◆ Exercise objective: Select the lines of the records containing the word "magnifier" and list them.

◆ Data:
= = = = =

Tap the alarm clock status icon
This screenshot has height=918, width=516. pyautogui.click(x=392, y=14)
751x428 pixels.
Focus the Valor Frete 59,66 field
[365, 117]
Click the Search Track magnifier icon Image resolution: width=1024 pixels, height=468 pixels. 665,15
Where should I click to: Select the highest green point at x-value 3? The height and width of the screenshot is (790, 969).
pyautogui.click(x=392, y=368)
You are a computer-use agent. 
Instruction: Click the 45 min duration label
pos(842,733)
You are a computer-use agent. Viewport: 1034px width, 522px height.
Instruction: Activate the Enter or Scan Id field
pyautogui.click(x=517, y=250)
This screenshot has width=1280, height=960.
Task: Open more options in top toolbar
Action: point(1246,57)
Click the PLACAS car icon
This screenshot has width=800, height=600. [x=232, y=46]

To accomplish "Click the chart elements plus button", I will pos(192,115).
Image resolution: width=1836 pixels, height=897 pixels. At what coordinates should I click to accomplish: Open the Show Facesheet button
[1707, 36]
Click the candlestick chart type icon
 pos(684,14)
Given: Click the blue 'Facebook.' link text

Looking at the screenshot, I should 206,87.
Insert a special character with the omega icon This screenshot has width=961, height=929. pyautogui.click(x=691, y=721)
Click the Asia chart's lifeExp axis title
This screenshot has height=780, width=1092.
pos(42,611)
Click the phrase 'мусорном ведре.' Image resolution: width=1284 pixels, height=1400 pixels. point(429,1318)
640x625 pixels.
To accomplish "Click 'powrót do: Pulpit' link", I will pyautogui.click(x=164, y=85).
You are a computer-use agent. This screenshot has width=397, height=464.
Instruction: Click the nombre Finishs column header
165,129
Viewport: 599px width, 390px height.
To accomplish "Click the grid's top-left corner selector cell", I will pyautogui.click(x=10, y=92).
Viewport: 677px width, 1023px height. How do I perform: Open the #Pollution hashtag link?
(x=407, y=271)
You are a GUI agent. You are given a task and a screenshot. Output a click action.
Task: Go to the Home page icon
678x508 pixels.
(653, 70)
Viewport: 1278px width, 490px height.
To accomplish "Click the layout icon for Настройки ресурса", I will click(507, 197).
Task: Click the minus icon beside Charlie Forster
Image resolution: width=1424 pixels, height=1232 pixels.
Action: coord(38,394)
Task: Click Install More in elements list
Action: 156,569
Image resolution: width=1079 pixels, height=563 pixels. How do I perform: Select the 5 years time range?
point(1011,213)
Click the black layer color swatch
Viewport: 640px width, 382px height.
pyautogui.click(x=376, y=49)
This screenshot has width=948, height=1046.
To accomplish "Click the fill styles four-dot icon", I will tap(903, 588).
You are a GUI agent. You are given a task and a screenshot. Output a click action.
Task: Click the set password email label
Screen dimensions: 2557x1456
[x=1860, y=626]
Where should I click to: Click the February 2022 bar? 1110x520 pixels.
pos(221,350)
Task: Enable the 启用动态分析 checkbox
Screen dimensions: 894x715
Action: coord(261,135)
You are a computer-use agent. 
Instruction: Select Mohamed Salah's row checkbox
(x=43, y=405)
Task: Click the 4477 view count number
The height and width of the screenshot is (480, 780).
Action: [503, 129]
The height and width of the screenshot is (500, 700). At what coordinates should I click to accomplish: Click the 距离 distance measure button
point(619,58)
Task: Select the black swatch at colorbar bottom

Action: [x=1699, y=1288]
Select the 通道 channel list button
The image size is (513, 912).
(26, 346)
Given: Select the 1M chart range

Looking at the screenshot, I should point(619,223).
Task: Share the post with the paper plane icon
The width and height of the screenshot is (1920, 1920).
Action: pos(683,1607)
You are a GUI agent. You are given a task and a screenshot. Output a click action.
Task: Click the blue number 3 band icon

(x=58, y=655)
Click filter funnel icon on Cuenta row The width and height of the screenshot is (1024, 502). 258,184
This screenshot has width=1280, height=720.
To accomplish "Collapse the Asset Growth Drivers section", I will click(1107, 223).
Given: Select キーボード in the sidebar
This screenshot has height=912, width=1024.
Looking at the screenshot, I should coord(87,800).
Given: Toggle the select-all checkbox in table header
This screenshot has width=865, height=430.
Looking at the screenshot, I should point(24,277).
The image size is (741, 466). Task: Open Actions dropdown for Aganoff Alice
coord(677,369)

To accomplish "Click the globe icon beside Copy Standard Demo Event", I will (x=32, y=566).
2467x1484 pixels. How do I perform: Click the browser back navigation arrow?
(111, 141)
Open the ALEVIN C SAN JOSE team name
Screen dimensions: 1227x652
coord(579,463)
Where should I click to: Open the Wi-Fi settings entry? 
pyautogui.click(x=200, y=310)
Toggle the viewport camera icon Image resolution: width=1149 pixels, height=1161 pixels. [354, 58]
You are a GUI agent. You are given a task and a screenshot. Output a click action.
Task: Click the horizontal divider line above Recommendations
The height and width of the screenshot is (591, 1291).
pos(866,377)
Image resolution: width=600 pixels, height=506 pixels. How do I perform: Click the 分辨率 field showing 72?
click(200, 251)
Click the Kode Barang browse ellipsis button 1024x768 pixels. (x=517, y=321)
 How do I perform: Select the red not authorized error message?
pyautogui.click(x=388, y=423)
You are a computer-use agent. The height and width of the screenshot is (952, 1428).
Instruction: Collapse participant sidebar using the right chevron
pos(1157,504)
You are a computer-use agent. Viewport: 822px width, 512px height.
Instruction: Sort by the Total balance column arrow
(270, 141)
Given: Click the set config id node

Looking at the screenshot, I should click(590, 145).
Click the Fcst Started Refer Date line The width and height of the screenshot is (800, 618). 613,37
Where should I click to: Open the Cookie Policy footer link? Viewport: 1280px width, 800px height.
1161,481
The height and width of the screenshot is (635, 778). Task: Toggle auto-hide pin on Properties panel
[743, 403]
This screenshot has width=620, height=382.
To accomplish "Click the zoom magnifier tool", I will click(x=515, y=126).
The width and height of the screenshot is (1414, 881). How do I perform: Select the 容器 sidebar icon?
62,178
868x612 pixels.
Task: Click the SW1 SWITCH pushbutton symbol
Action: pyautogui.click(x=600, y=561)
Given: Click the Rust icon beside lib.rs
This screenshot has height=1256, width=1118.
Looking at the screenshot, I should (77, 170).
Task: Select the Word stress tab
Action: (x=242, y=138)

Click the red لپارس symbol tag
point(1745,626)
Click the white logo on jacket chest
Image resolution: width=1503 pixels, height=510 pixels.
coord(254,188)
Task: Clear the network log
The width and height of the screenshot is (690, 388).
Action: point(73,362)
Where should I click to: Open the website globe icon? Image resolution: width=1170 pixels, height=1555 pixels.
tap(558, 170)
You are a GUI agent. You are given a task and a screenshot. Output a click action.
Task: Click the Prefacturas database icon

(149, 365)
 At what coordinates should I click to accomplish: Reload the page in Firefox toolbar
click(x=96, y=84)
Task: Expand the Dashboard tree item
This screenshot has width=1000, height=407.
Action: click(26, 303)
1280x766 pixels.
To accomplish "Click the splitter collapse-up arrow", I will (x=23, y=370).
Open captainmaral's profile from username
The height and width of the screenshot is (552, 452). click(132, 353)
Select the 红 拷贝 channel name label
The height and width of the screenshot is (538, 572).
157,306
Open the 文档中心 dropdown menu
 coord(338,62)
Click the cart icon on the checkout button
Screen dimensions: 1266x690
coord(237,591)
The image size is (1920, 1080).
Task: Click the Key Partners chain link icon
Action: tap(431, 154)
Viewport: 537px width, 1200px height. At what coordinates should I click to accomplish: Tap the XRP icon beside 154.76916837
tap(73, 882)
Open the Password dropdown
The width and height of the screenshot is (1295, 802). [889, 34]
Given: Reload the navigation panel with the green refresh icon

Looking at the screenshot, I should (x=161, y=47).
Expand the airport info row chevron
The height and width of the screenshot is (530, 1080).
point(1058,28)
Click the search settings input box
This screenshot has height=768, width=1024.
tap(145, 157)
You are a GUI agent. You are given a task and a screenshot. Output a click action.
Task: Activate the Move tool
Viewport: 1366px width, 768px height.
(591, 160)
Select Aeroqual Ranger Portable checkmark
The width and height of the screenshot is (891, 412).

= = = = =

◆ Exercise output:
Click the Search Track magnifier icon Image resolution: width=1024 pixels, height=468 pixels. 665,15
To accomplish "Click the zoom magnifier tool", I will click(x=515, y=126).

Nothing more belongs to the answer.